**Required work:**
**A.** Reproduce the part of the network-learning tutorial that begins at the words "Because viewing the" and stops after "3D view window.".
**B.** Continue the tutorial on how the hidden layer learns line patterns, starting after its last sentence.

**Given passage:**
We focus first on the network. The 5x5 input projects to a hidden layer of 20 units, which are all fully connected to the input with random initial weights.
- As usual, select r.wt and view the weights for these units.
Because viewing the pattern of weights over all the hidden units will be of primary concern as the network learns, we have a special grid view showing on the upper left of the network display, which displays the weights for all hidden units. In addition, there is a graph view in the upper right, which will display key information as the network learns.
Let's see the environment the network will be experiencing.
- Click the .T3Tab.Lines_Input_Data tab in the right 3D view window.
This will bring up a display showing the first 10 training items on the left, which are composed of the elemental horizontal and vertical lines shown in the grid view display on the right. You can use the narrow violet scrollbar for the left grid view to scroll through all 45 of the patterns (you have to click the red arrow first to be able to grab the scrollbar). These 45 input patterns represent all unique pairwise combinations of vertical and horizontal lines. Thus, there are no real correlations between the lines, with the only reliable correlations being between the pixels that make up a particular line. To put this another way, each line can be thought of as appearing in a number of different randomly related contexts (i.e., with other lines).
It should be clear that if we computed the correlations between individual pixels across all of these images, everything would be equally (weakly) correlated with everything else. Thus, learning must be conditional on the particular type of line for any meaningful correlations to be extracted. We will see that this conditionality will simply self-organize through the interactions of the learning rule and the kWTA inhibitory competition. Note also that because two lines are present in every image, the network will require at least two active hidden units per input, assuming each unit is representing a particular line.

**Data extract:**
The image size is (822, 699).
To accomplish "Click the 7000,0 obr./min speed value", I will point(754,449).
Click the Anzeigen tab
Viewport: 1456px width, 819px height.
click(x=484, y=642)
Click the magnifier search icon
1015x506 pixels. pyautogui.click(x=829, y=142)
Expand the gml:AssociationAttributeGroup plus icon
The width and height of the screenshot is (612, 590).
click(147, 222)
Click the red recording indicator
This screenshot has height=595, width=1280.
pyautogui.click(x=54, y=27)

**Set of answers:**
**A.**
Because viewing the pattern of weights over all the hidden units will be of primary concern as the network learns, we have a special grid view showing on the upper left of the network display, which displays the weights for all hidden units. In addition, there is a graph view in the upper right, which will display key information as the network learns.
Let's see the environment the network will be experiencing.
- Click the .T3Tab.Lines_Input_Data tab in the right 3D view window.

**B.**
- Click back to the .T3Tab.Network display, and return to viewing act in the network window. Then, hit Init (say Yes to initializing the weights) and Step in the control panel, to present a single pattern to the network.
You should see one of the event patterns containing two lines in the input of the network, and a pattern of roughly two active hidden units.
The hidden layer is using the average-based kWTA inhibition function, with the k parameter set to 2 as you can see in the kwta.k parameter in the control panel. This function allows for some variability of actual activation level depending on the actual distribution of excitation across units in the hidden layer. Thus, when more than two units are active, these units are being fairly equally activated by the input pattern due to the random initial weights not being very selective. This is an important effect, because these weaker additional activations may enable these units to bootstrap into stronger activations through gradual learning, should they end up being reliably active in conjunction with a particular input feature (i.e., a particular line in this case).
- You can Step some more. When you tire of single stepping, just press the Run button on the control panel. You may want to turn off the Display in the network (in the network view panel, .PanelTab.Network).
After 30 epochs (passes through all 45 different events in the environment) of learning, the network will stop. You should have noticed that the grid weights view was updated as the training proceeded. This grid view display shows all of the network's weights (figure 4.13 in the textbook shows an example). The larger-scale 5x4 grid is topographically arranged in the same layout as the network. Within each of these 20 grid elements is a smaller 5x5 grid representing the input units, showing the weights for each unit. By clicking on the hidden units in the network window with the r.wt variable selected, you should be able to verify this correspondence.
As training proceded, the weights came to more and more clearly reflect the lines present in the environment (figure 4.13). Thus, individual units developed selective representations of the correlations present within individual lines, while ignoring the random context of the other lines.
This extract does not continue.